By all means, let us use harsh language when it fits. Demotic harsh language is fine too. But please, please avoid the Coulterisms.
Posted by: Joe S. | April 21, 2005 at 10:01 AM
There are many of us who have done our homework in the history department and have seen the Bush administration for what it is... facism. From state sponsored torture, citizens taken away in the night and denied due process, the current rewrite of the House ethics committee, and the "nuclear option" war on the judiciary.
I would submit that any active supporter of this administration is indeed a facist and use of that term would be correctly applied. It is not demonization but an apt description of their political beliefs.

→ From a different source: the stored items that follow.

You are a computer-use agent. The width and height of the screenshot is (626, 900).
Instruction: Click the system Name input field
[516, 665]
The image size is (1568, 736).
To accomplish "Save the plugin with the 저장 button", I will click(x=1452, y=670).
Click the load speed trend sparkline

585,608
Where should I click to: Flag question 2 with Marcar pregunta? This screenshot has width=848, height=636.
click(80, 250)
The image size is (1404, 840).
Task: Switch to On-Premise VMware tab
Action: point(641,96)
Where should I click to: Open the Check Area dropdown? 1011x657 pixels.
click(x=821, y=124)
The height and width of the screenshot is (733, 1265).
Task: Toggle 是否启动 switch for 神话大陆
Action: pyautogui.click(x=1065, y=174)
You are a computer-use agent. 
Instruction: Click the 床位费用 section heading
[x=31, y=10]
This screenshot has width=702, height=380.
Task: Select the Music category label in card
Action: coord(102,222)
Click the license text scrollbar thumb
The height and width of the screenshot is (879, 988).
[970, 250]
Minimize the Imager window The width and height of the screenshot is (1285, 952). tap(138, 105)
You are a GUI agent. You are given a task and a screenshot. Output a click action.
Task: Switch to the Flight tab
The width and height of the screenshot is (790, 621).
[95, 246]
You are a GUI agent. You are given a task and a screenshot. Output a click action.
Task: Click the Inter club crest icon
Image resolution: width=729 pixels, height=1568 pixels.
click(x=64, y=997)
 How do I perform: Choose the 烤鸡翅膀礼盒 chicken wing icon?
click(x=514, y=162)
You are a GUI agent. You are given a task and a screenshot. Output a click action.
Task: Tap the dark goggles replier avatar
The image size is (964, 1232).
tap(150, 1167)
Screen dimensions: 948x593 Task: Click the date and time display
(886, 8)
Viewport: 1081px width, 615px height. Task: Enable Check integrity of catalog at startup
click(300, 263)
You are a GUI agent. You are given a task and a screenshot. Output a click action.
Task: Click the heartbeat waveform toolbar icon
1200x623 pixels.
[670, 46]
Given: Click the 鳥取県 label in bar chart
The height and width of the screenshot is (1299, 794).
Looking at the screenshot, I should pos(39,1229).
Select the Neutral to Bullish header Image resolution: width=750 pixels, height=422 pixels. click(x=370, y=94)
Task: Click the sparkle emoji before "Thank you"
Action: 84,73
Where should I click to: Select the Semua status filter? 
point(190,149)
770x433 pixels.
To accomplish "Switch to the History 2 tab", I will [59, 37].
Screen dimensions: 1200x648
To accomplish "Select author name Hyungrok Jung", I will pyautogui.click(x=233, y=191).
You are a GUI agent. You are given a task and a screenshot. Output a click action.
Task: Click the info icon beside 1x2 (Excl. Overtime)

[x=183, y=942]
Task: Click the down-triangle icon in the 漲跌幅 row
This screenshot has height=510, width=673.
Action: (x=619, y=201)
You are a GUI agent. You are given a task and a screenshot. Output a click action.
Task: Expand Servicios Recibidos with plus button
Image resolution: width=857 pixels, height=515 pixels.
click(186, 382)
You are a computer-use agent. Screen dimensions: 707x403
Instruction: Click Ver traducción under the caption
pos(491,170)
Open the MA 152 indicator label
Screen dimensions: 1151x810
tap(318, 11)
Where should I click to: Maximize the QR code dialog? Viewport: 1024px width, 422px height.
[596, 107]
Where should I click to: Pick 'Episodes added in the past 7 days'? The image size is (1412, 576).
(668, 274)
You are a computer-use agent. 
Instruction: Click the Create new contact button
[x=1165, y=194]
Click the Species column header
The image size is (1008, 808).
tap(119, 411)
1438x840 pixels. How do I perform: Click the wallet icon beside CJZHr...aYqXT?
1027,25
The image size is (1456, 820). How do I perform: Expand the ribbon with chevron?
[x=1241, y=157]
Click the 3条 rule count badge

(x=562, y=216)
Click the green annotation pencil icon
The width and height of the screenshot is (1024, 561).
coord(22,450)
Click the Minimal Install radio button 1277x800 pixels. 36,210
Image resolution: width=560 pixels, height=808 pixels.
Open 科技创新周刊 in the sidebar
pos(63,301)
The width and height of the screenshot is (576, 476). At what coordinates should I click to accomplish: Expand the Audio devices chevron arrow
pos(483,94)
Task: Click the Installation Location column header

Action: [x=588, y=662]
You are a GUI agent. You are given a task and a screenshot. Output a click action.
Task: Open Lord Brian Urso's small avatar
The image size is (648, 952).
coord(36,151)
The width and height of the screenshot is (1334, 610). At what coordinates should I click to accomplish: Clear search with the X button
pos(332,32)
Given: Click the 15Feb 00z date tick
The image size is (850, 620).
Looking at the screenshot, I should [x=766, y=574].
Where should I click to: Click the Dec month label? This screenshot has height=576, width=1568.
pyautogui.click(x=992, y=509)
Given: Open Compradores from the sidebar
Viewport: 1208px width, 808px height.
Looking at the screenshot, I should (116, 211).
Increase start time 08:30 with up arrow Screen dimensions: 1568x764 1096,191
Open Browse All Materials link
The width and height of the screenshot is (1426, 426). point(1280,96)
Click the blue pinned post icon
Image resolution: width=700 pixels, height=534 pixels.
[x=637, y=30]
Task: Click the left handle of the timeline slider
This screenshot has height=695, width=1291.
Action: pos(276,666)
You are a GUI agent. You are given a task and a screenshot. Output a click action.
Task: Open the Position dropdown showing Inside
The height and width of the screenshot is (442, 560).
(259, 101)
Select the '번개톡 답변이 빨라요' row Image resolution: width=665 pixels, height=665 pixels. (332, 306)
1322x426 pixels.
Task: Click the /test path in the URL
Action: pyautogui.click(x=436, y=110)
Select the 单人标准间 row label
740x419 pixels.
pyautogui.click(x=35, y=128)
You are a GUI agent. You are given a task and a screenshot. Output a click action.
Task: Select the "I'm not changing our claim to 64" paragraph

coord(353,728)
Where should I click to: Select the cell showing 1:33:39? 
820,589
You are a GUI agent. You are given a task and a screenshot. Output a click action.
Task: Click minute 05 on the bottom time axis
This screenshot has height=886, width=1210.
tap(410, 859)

"Ye shall know them by their fruits" is an apt description. JPII gave a stunning rebuke to Bush on the war in Iraq repeatedly. Ratzi only issued a letter... yes it is immoral. When it came to the matter of being prochoice (which is not the same as being proabortion, but consistent with the catechism of Free will), he issues a letter to the Bishops calling for denial of the Eucharist and declaring it a sin to vote for John Kerry.
Abort a child and you burn... bomb a child and its "shit happens?" So much for the Beatitutdes and a consistent "prolife" position. JPII was but Ratzi doesn't seem to be.
The preceeding Pope Benedict was also noted for declaring the church neutral in WWI. Is this the signal to Bush and his hitlist of 25 nations ripe for intervention that the Financial Times disclosed?
Bush is drawing his moves from Hitler's play book right down to the "war on the Godless" and the parlimentary manuevers. This Pope has shown his active support for him and try as many may, you can't ignore the past. In the words of Hitler:
On October 24, 1933, in a speech in Berlin, Hitler said:
"We were convinced that the people need and require this faith. We have therefore undertaken the fight against the atheistic movement, and that not merely with a few theoretical declarations: we have stamped it out."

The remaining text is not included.